As we write this, buyers appear to be swarming back to the grossly oversold AGN common shares, which currently sit at nearly $211 and change per share, up $6.07, which puts the shares in the plus column by a full 3 percent. Shares were actually as high as $213+ on the morning’s opening surge before settling down a bit.

Since any convertible preferred is linked to the price of a company’s underlying common shares, the higher priced shares of AGN/PRA moved even more strongly, given that each preferred share reflects over 3x the price of AGN. AGN/PRA shares are currently up about $25.50 per share, which is the main reason why our portfolios are way up today, as compared to the average portfolio on this negative trading Monday.

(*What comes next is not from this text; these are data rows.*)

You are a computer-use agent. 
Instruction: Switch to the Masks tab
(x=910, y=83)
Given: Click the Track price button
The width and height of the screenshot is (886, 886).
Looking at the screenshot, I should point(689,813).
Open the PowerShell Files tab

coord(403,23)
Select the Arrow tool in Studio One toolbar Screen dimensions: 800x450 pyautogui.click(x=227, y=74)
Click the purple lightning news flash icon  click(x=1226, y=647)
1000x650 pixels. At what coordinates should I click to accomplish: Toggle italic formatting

Also helping today are our positions in Home Depot (HD) and Lowe’s (LOW), with both up sharply once again today, reflecting speculation that these DIY home improvement giants will be doing an awful lot of business in Houston and Florida over the next year or so, as hurricane-battered homeowners and businesses try to put their badly damaged properties back into watertight working order.

We have also been attempting to buy shares of wood, plywood and strand board standby Louisiana Pacific (LPX). But they’ve been on an upward sprint lately, just like HD and LOW. So unless we catch the shares on a bad day, we’re not likely to chase them. Please come down just a bit, LPX, so we can feel better about establishing a position, okay?